Biometrics-academic-testing-1051420210-300x200COVID-19 accelerated digital transformations across every industry. From the growth of e-commerce and food delivery services to virtual workspaces and online learning, a seismic shift towards digitalizing our day-to-day activities has become the new normal.

One industry that proliferated across the country during the era of online learning has been online testing and proctoring services. Such online testing provides flexibility to academic institutions in administering exams; however, the collection of biometric data through online testing platforms potentially opens the doors to a litany of privacy concerns.

As recent litigation stemming from the Illinois Biometric Information Privacy Act (BIPA) suggests, providers of online testing services, as well as institutions adopting these services, must evaluate how such privacy laws may be implicated by the collection of biometric data through these platforms.

Enacted in 2008, BIPA is the pioneering biometrics law in the United States. The Act protects public welfare, security and safety by regulating the retention, collection, disclosure and destruction of biometric information. Biometric information includes various identifiers such as retina or iris scans, fingerprints, voiceprints, and the scan of hand or face geometry. In enacting BIPA, the Illinois legislature recognized that biometrics “are unlike other identifiers” in that they are biologically unique to each person and, once compromised, there is no recourse.

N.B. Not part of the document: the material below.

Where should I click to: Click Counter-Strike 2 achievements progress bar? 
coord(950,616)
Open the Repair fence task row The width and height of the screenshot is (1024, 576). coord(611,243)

BIPA requires companies who use biometric information to have a publicly available written policy that establishes a retention schedule and guidelines for the permanent destruction of biometric identifiers. Any collection of biometric data requires advance notice of such collection and, importantly, an individual’s consent to such collection. Most notably, BIPA establishes a private right of action for violations of BIPA.

In a recent suit currently pending before the U.S. District Court for the Northern District of Illinois, a proposed class of students has brought a claim against an online testing company for its collection of biometric data. The students claim that the testing company left students in the dark, collecting students’ biometric data without first obtaining their informed consent and failed to disclose the extent of data to be collected, in violation of BIPA.

As alleged in the complaint, the testing company lets students take tests online in a non-proctored environment, using facial detection software to keep track of the student. Students who used the service had to accept the company’s terms of use policy. However, according to students, the company’s policies and practices regarding the collection of biometric information was not explicitly disclosed by the company. The company’s terms also stated that the company would analyze its recordings to generate “additional data” associated with the students. This additional data included biometric information, but it is alleged that this was not communicated to students.

Online testing companies are not the only ones potentially at risk of litigation claims, as universities could also be named as defendants in such suits. Pending class action lawsuits brought against Northwestern University and DePaul University allege similar claims for unlawfully collecting and using students’ biometric data without the students’ written and informed consent based on the universities’ use of third-party online testing vendors.

The collection of biometric information will only continue to grow as technological advancements commercialize its use in order to identify, authenticate and track people in academic settings. In order to adapt to evolving technology that makes use of biometric data, such as fingerprint sensors, retina scanning and voice recognition, companies will need to continue to monitor the legal and legislative landscapes, as well as the collection and use of such data within the company and by the company’s vendors. Failure to do so by the online testing industry may leave the door open for a new wave of class action litigation from consumers challenging the collection of biometric data.